--- start Listed records ---

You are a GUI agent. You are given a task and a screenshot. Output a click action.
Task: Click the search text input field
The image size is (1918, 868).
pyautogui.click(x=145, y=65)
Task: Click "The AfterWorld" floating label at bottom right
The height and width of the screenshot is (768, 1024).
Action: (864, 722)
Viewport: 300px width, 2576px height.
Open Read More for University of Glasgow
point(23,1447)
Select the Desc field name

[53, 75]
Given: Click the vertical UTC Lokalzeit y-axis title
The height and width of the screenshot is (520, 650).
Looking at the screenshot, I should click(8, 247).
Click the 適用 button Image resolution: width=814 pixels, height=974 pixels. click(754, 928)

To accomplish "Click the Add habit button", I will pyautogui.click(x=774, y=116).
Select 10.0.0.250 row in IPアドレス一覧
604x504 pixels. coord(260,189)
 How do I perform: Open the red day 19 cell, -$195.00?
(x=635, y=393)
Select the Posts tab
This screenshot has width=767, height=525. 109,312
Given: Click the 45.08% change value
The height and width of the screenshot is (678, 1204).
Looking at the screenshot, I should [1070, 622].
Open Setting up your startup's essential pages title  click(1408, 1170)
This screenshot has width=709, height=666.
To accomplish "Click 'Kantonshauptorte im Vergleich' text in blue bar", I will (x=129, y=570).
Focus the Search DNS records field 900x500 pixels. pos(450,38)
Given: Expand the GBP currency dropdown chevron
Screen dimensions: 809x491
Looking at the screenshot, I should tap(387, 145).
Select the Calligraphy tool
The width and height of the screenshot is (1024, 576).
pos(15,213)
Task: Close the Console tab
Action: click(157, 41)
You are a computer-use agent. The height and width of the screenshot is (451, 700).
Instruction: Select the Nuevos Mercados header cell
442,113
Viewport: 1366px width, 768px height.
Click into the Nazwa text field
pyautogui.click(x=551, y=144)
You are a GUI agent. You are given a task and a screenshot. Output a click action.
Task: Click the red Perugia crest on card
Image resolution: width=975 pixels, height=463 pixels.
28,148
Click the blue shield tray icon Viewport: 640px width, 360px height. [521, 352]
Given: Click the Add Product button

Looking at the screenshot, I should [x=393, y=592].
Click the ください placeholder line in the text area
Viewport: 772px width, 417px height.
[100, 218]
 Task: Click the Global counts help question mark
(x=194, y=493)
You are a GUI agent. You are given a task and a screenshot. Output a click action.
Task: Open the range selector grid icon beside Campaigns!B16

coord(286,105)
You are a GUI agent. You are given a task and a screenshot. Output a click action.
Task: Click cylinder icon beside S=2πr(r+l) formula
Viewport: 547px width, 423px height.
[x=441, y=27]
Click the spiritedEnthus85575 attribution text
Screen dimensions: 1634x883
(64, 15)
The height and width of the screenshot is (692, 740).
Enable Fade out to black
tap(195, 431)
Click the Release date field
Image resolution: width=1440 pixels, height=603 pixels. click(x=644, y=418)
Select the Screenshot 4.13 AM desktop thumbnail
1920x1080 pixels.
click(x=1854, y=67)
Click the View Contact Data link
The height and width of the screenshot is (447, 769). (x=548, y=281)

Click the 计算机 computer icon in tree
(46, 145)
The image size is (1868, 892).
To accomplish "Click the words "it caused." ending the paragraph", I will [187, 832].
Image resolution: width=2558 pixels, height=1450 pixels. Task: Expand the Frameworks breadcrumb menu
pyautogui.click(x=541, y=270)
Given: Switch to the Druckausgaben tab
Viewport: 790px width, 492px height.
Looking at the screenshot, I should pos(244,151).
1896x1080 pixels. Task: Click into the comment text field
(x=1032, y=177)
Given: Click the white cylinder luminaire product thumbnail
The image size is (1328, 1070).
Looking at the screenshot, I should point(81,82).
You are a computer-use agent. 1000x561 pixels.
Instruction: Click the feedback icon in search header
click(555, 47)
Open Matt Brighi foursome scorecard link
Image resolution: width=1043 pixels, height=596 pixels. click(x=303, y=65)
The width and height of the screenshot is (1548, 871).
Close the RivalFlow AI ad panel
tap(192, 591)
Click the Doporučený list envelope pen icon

--- end Listed records ---

> Aim: Return the rows above exactly as they are, everything from the line containing "Given: Click the Add Product button" down to the line containing "tap(195, 431)", with both of those lines included.

> Expected answer:
Given: Click the Add Product button

Looking at the screenshot, I should [x=393, y=592].
Click the ください placeholder line in the text area
Viewport: 772px width, 417px height.
[100, 218]
 Task: Click the Global counts help question mark
(x=194, y=493)
You are a GUI agent. You are given a task and a screenshot. Output a click action.
Task: Open the range selector grid icon beside Campaigns!B16

coord(286,105)
You are a GUI agent. You are given a task and a screenshot. Output a click action.
Task: Click cylinder icon beside S=2πr(r+l) formula
Viewport: 547px width, 423px height.
[x=441, y=27]
Click the spiritedEnthus85575 attribution text
Screen dimensions: 1634x883
(64, 15)
The height and width of the screenshot is (692, 740).
Enable Fade out to black
tap(195, 431)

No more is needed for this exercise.